EXERCISE — Say whether each statement below agrees with the text on authority borrowing and tax increment financing, answering yes or no and quoting the deciding words of the text. (a) A municipality is liable on the bonds or notes of an authority. (b) Interest on the bonds and notes is exempt from all taxation in Michigan even when it is subject to Federal income tax. (c) A TIF plan must include the duration of the program.

Money the authority receives that does not fall under the categories described above must be deposited immediately to the credit of the authority, subject to disbursement under the Act. Except as provided in the Act, the municipality may not obligate itself, and may not be obligated, to pay any sums from public funds, other than money received by the municipality under the Act, for or on account of the activities of the authority.
Borrowing & Bonding
An authority may borrow money and issue its negotiable revenue bonds under the Revenue Bond Act. With the approval of the municipality's governing body, the authority may borrow money and issue its revenue bonds or notes to finance all or part of the costs of water resource improvements in connection with the implementation of a development plan in the development area; or the refund, or refund in advance, of bonds or notes issued under the Water Resource Improvement TIF Authority Act.
An authority may finance any of the following by issuing revenue bonds or notes:
-- The cost of purchasing, acquiring, constructing, improving, enlarging, extending, or repairing property in connection with the implementation of a development plan in the development area.
-- Any engineering, architectural, legal, accounting, or financial expenses.
-- The costs necessary or incidental to the borrowing of money.
-- Interest on the bonds or notes during the period of construction.
-- A reserve for payment of principal and interest on the bonds or notes.
-- A reserve for operation and maintenance until sufficient revenue has developed.
An authority may secure the bonds and notes by mortgage, assignment, or pledge of the property and any money, revenue, or income received in connection with the property.
Bonds and notes issued under the Act are exempt from all taxation in Michigan. The interest on them is exempt from all taxation in Michigan, even if subject to Federal income tax.
A municipality is not liable on bonds or notes of an authority, and the bonds or notes are not a debt of the municipality. They must contain on their face a statement to that effect.
An authority's bonds and notes may be invested in by all public officers, State agencies and political subdivisions, insurance companies, banks, savings and loan associations, investment companies, and fiduciaries and trustees, and may be deposited with and received by all public officers and the agencies and political subdivisions of this State for any purpose for which the deposit of bonds is authorized.
Tax Increment Financing
If an authority determines that it is necessary for the achievement of the Act's purposes, it may prepare a tax increment financing plan and submit the plan to the governing body of the municipality. The TIF plan must include a development plan, a detailed explanation of the TIF procedure, the maximum amount of bonded indebtedness to be incurred, and the duration of the program, and must be in compliance with the Act. The plan must contain a statement of the estimated impact of the TIF plan on the assessed values of all taxing jurisdictions in which the development area is located. The plan may provide for the use of part or all of the captured assessed value, but the portion intended to be used by the authority must be stated clearly in the TIF plan. The authority or municipality may exclude from the captured assessed value growth in property value resulting solely from inflation, and the plan must set forth the method for excluding such growth.

RECORDS SHOWN —
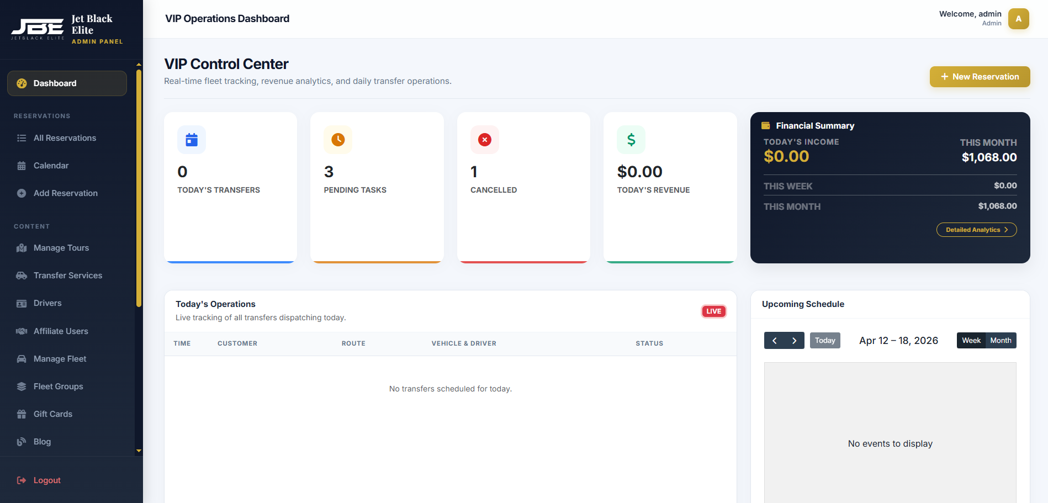Click the Gift Cards icon in sidebar
This screenshot has height=503, width=1048.
pyautogui.click(x=22, y=414)
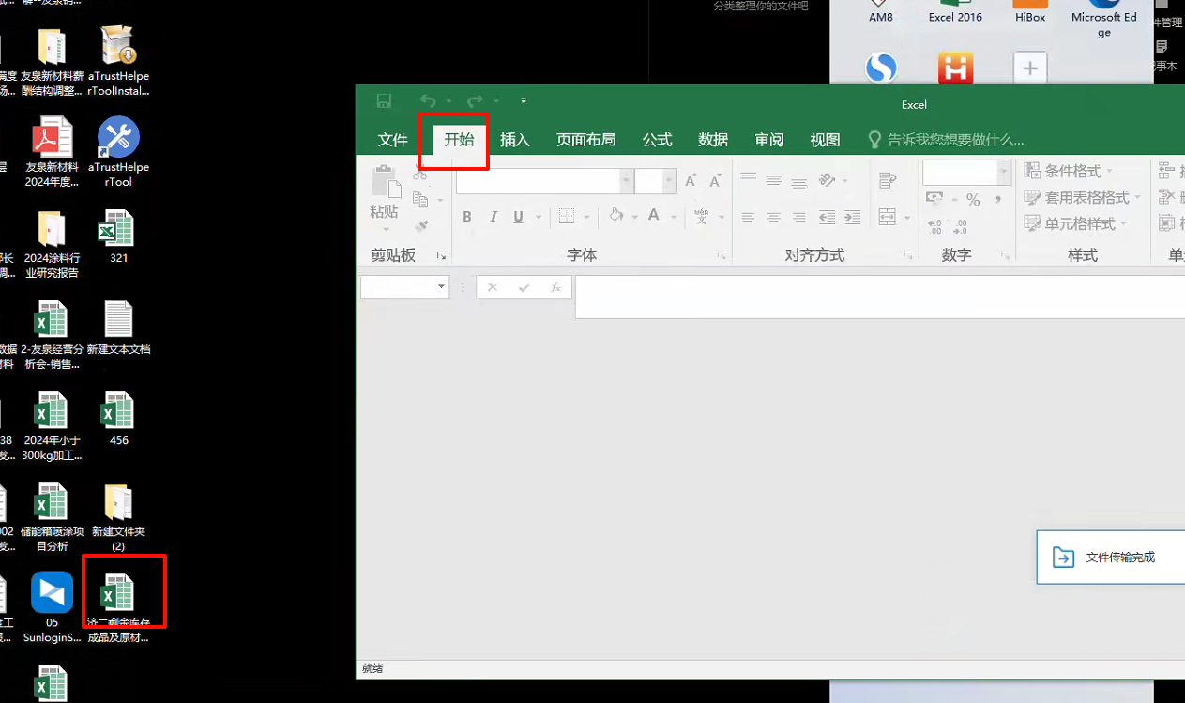Expand the Name Box dropdown arrow
This screenshot has width=1185, height=703.
pyautogui.click(x=441, y=287)
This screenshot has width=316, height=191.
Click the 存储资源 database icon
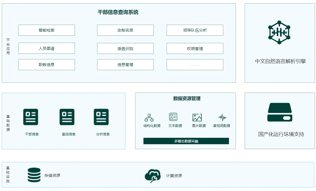click(x=34, y=175)
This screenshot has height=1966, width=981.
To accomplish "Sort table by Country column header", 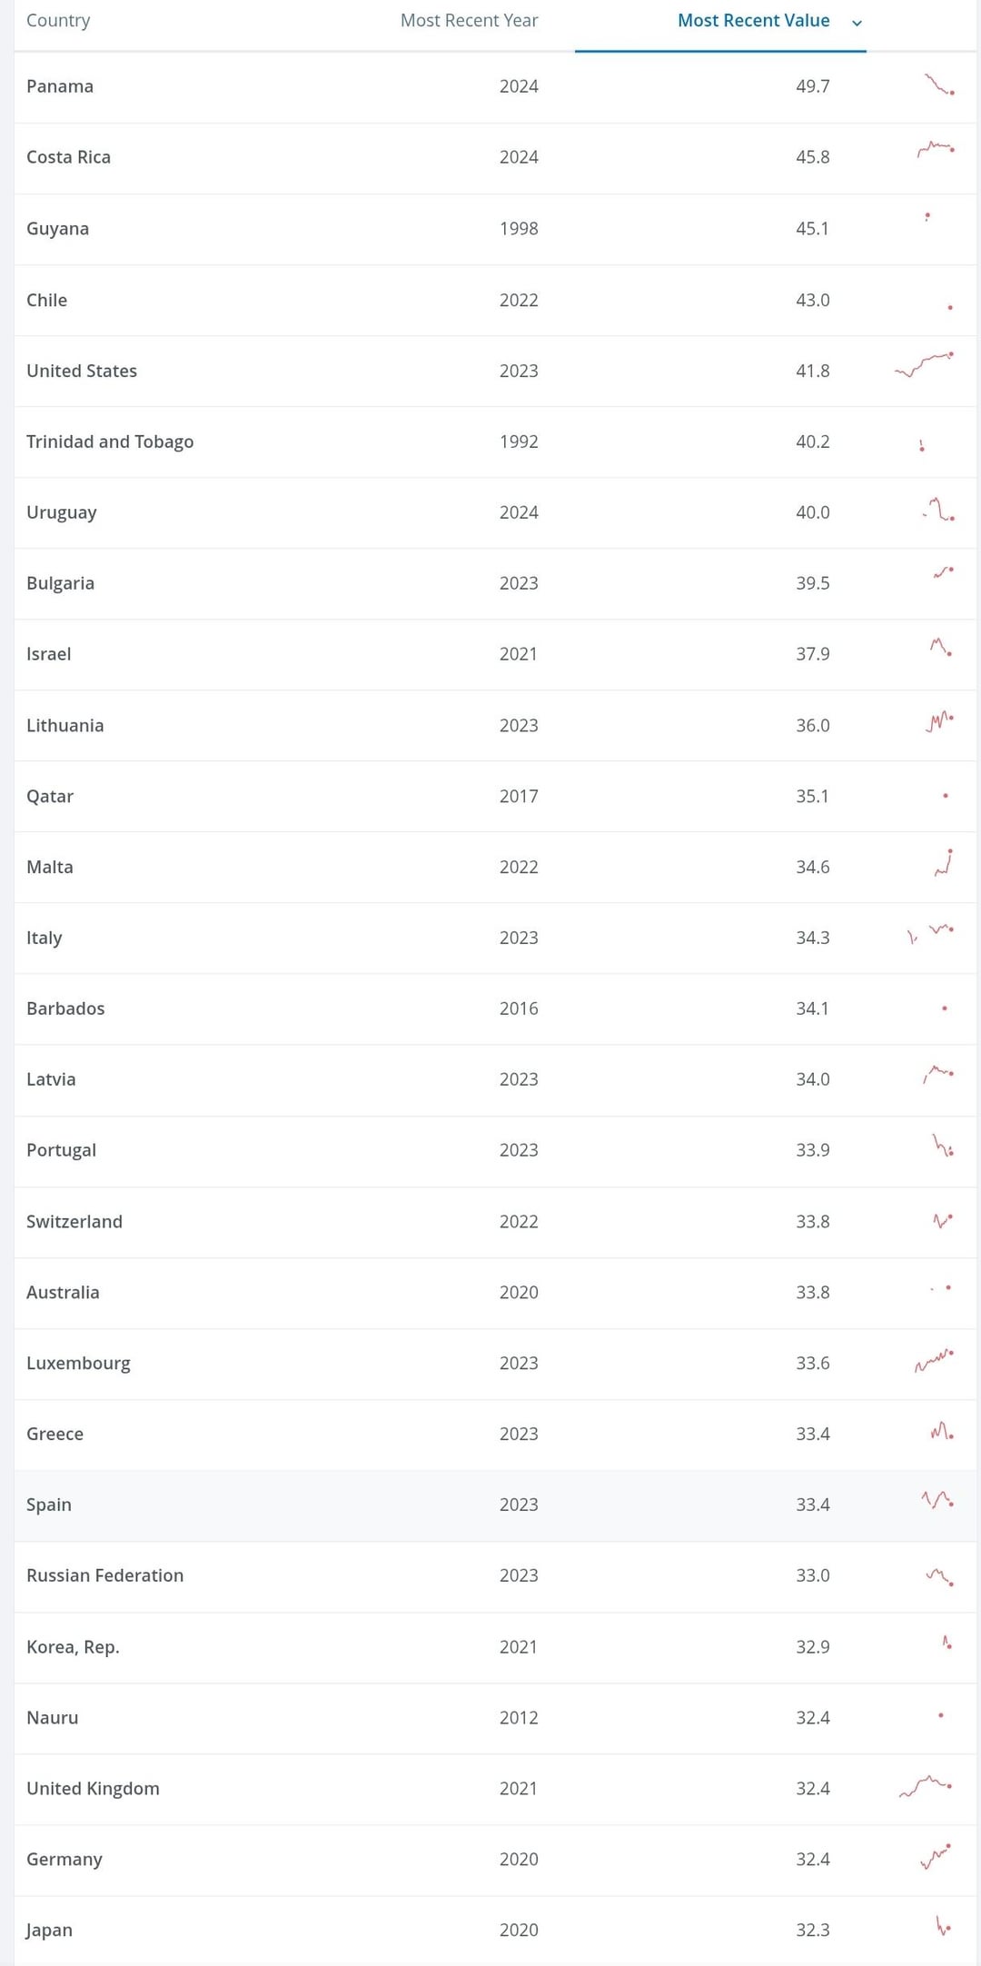I will 58,21.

SOLUTION TO THIS EXERCISE —
(a) No: "A municipality is not liable on bonds or notes of an authority"
(b) Yes: "The interest on them is exempt from all taxation in Michigan, even if subject to Federal income tax."
(c) Yes: "and the duration of the program"